Tercatat sejak Oktober hingga Juli kemarin defisit atau pengeluaran negara membengkak mencapai 8,1 persen dari produk domestik bruto (PDB).
Menurut laporan Al Mayadeen dalam 12 bulan terakhir pengeluaran Israel melonjak jadi 8,5 miliar shekel atau naik 2,2 miliar dolar AS.
Angka tersebut melesat jauh dari target defisit Israel di tahun 2024 yang hanya dipatok 6,6 persen.
“Meningkatnya pengeluaran terkait keamanan dan sipil, memicu pengeluaran publik mencapai 49,4 miliar shakel pada bulan Juli, hingga pengeluaran tahun terkait perang sejak 7 Oktober telah membengkak mencapai 88,4 miliar shekel,” ujar laporan Al Mayadeen.

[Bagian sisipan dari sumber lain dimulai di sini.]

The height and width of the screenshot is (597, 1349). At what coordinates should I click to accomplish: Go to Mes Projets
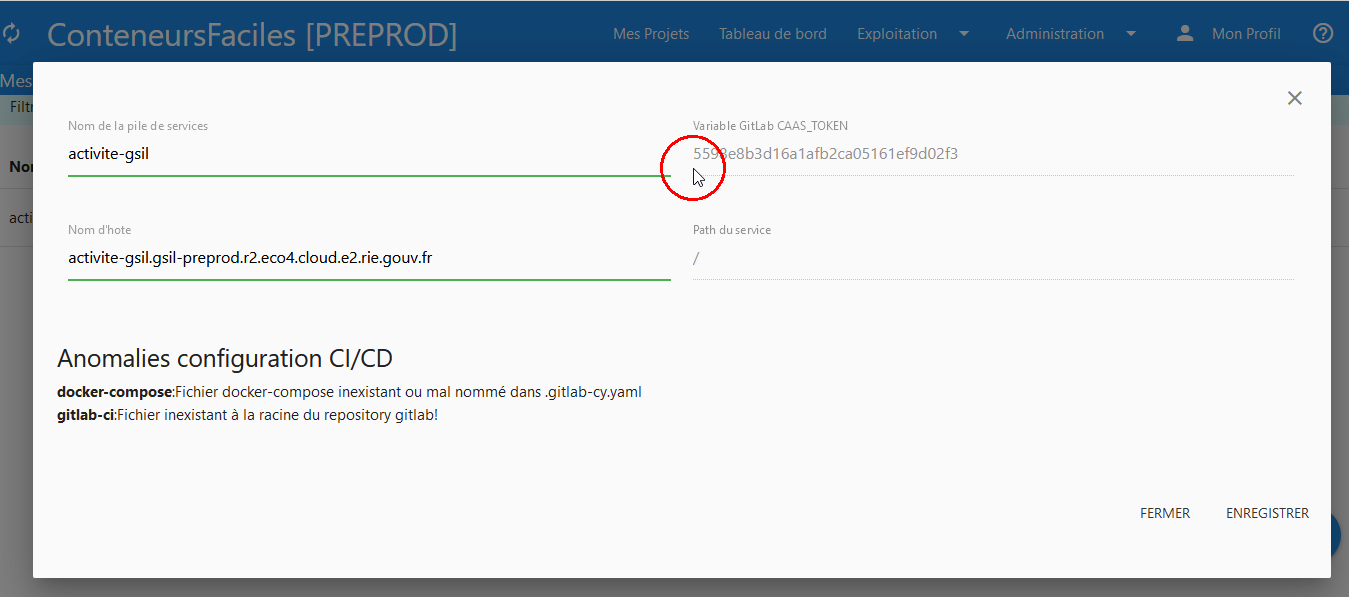pos(651,34)
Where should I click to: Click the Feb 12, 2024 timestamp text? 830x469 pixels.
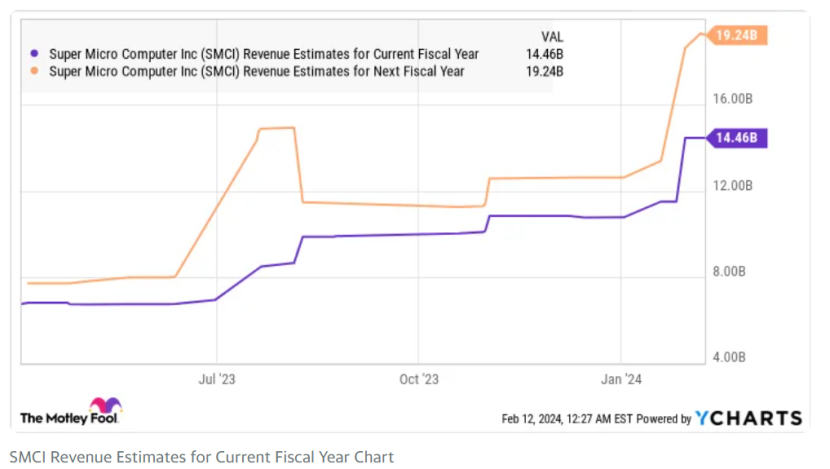click(567, 419)
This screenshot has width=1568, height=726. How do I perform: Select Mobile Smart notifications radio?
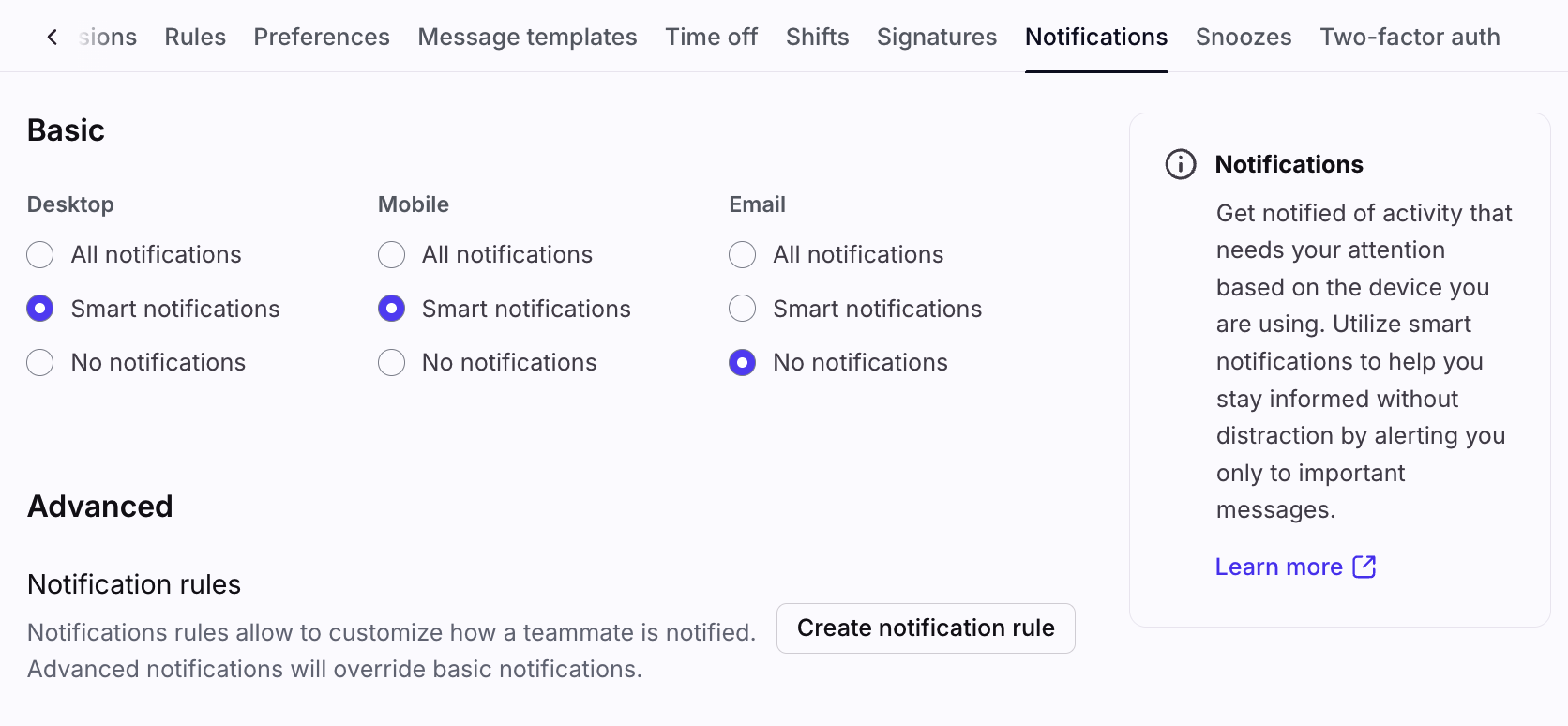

Adapun defisit fiskal mulai dirasakan Israel setelah negara zionis ini meningkatnya pengeluaran terkait perang, untuk membeli perlengkapan dan alat tempur serta membiayai perekrutan tentara cadangan yang akan dikirim ke Gaza melawan serangan kelompok Hamas di Gaza dan Hizbullah di Lebanon.
Perdana Menteri (PM) Israel Benjamin Netanyahu berdalih penambahan anggaran perang yang dilakukan Netanyahu dapat memperkuat benteng pertahanan Israel dalam melawan musuh.
Namun pembengkakan biaya belanja pertahanan tanpa melakukan penyesuaian pos anggaran bisa berpotensi merugikan ekonomi negara.
Terlebih belakangan ini kondisi ekonomi Israel tengah dilanda krisis akibat hilangnya pendapatan penduduk di dekat perbatasan Gaza dan Lebanon buntut dari perang.
Tak hanya itu, surat kabar Israel Maariv mencatat setidaknya sudah ada 46.000 perusahaan Israel yang bangkrut dan gulung tikar sejak pecahnya perang pada 7 Oktober 2023.
Situasi semakin tegang dengan adanya kemungkinan balasan Iran terhadap rezim tersebut, yang telah mendorong banyak pemangku kepentingan untuk menarik investasi mereka.
Israel Sesumbar Ekonominya Kuat
Imbas pembengkakan anggaran perang, banyak pihak menilai negara Zionis ini akan jatuh ke jurang inflasi.
Kendati menghadapi kritikan pedas, Menteri Keuangan Israel Bezalel Smotrich dengan tegas menyatakan bahwa perekonomian Israel kuat dalam segala hal.
Menurutnya pemangkasan peringkat yang dilakukan Moody's dan Fitch mencerminkan kurangnya kepercayaan pada keamanan dan kekuatan nasional Israel.
Hal senada juga dilontarkan Perdana Menteri Benjamin Netanyahu yang mengatakan bahwa ekonomi Israel masih kuat, setelah perang berakhir peringkat tersebut akan naik sekali lagi.